Technical Architecture

  • Platform - It's important to be clear what platforms will be used to access the reporting application. What needs to be supported in terms of network bandwidth, response time, screen-size, colours, operating systems and other software, processing grunt, memory and so on? People will be most unhappy when they discover they can't get the whizz-bang new Flash-based reports on their Blackberry.
  • Delivery Method - You've still got to deliver the file to a user's machine. Broadly speaking, you can employ "push" methods (where the reports are pushed out to users via eg email) or, more commonly, "pull" approaches (where users initiate the request). Various methods are employed including HTTP, FTP, RSS and SQL. Depending on your IT environment, reports can be accessed by sharing hard disks. And don't forget SneakerNet - copying the reports onto a CD, floppy disk or flash disk and physically carrying it around.
  • File Format - In a similar vein, specify the acceptable file formats for reports. This will determine what applications can read the reports and what functionality can be incorporated. Common types include plain text (everything), csv (spreadsheets), HTML (web browsers), XML (specialised software), PDF (Adobe Acrobat) and XLS (Excel).
  • Availability - In terms of internet publishing, it's natural to think about 24/7/365 ie reports are available all the time. However, talk to any engineer and they'll tell you that 99% (of that time) is definitely doable, but that "five nines" 99.999% is unachievable - and unwarranted - without a NASA-type effort. Since we're talking about management reports, it is reasonable to restrict the uptime to normal business hours (say, 8am to 6pm, Monday to Friday), and downtime (planned or unplanned) of even half a day or more should not be a calamity for your organisation. If delays or outages like that are not acceptable, it's a sign you're instead dealing with operational reporting.
  • Dimensioning - Chances are your reports have to reside on a computer somewhere. This means you need to think about network connectivity and storage space. Before you rush out and buy something, think carefully about (a) How many reports are we talking about? (b) How many users can we expect? and (c) How much growth are we expecting?

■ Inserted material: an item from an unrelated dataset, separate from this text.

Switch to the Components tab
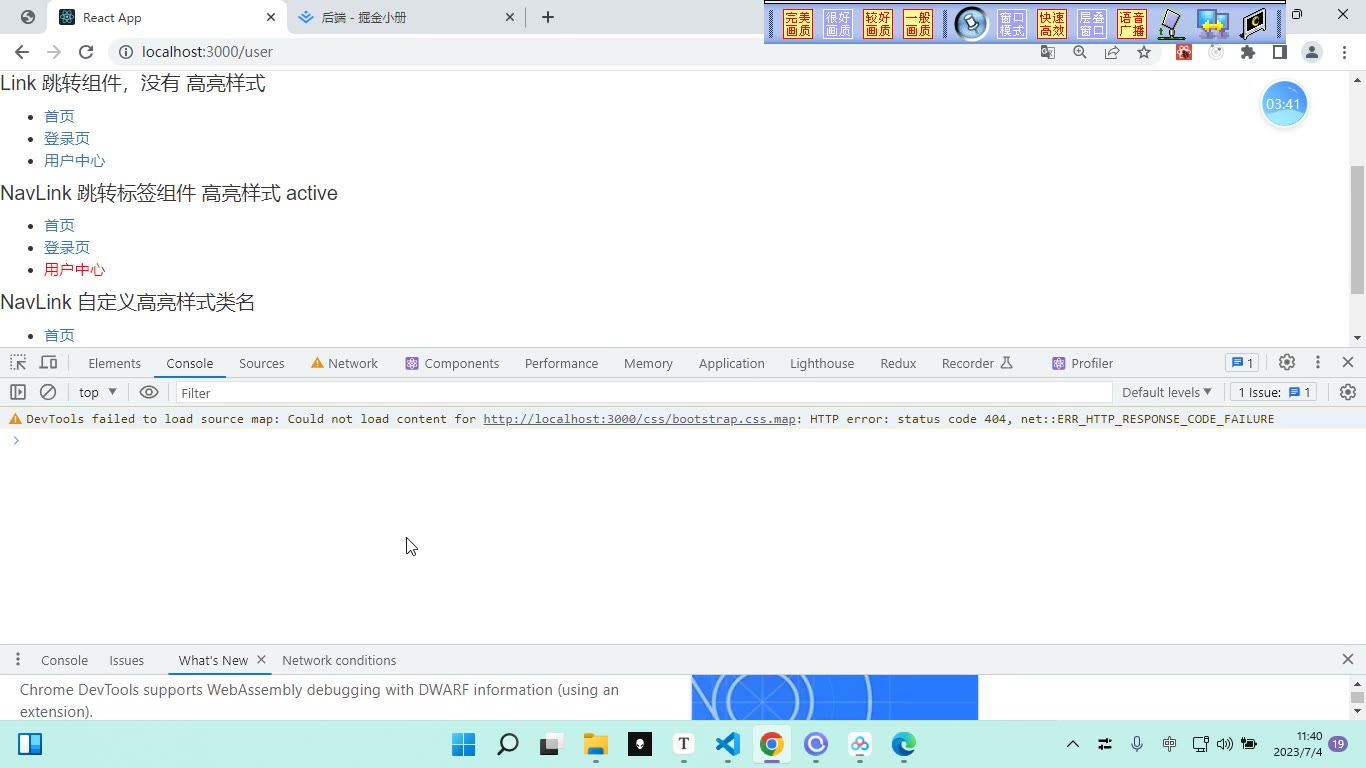 pos(452,363)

You'll need to get out an envelope and work out how much disk space to purchase (allow for storing various logs, datasets, reports, plus archives). Next, for network connectivity (bandwidth) you'll need to gauge the peak throughput - start by estimating the maximum number of simultaneous users and then multiply by the maximum individual download speed. I'd suggest that a particular management report shouldn't take more than 30 seconds to view (including query time, network latency and rendering delay). You can do more fancy things with queueing analysis, but this should suffice for most purposes.
  • Business Continuity - While there's a range of backup and fail-over hosting solutions on offer, the tricky bit with business continuity planning is get a handle on how serious outages really are. For management reporting, it's unlikely that an hour or two of downtime will send the business broke. Rather than pumping cash into hosting your reports in converted ICBM missile silos on three continents, you're better off following sound backup practices (store them off-site and regularly test your backups!) and having a "Plan B" for production of critical reports (by hand, if required) and delivery (email or - if desperate - hard copy mail outs).